EXERCISE
Your response should contain every line from the data below that holds the string "computer".

INFORMATION
- - -

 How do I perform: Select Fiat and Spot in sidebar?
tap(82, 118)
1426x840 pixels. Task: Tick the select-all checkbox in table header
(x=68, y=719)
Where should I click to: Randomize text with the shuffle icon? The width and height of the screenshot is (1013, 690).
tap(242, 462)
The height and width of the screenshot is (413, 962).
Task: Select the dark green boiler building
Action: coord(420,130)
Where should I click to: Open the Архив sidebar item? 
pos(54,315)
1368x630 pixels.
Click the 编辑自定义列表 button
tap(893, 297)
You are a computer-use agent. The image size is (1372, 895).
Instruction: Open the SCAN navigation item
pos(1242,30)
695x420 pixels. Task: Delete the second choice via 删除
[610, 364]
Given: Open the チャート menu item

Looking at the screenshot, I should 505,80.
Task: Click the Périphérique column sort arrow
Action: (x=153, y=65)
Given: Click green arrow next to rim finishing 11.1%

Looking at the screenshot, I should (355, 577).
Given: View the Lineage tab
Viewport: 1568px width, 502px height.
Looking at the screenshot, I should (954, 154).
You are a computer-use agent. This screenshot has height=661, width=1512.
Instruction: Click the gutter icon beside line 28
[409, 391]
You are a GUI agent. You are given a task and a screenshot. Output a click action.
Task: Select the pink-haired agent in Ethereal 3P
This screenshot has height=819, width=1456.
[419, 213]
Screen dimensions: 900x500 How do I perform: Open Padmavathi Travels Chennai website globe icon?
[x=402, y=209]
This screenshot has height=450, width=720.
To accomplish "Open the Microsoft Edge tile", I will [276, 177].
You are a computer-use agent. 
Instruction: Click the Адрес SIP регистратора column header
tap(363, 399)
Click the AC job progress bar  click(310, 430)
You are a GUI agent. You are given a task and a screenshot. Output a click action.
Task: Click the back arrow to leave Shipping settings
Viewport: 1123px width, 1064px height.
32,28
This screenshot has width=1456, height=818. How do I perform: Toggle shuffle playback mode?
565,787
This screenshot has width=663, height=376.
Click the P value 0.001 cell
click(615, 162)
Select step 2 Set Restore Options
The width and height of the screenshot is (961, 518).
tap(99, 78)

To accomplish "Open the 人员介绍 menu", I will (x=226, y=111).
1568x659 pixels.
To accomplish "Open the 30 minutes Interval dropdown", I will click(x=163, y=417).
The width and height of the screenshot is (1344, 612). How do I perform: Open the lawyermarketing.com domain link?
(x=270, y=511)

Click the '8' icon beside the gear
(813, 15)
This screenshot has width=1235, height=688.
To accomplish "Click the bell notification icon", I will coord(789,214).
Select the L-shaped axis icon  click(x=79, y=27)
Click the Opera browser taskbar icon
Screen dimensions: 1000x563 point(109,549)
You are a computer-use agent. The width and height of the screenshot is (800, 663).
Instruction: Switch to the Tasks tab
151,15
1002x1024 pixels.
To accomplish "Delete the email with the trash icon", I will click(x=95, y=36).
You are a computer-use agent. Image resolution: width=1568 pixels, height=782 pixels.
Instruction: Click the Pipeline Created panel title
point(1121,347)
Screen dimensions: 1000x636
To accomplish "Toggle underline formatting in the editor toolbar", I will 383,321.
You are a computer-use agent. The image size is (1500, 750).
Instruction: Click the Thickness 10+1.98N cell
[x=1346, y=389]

- - -

THE COMPLETED TASK
You are a computer-use agent. The image size is (1372, 895).
You are a computer-use agent. This screenshot has height=661, width=1512.
You are a computer-use agent. 
You are a computer-use agent. The width and height of the screenshot is (800, 663).
You are a computer-use agent. Image resolution: width=1568 pixels, height=782 pixels.
You are a computer-use agent. The image size is (1500, 750).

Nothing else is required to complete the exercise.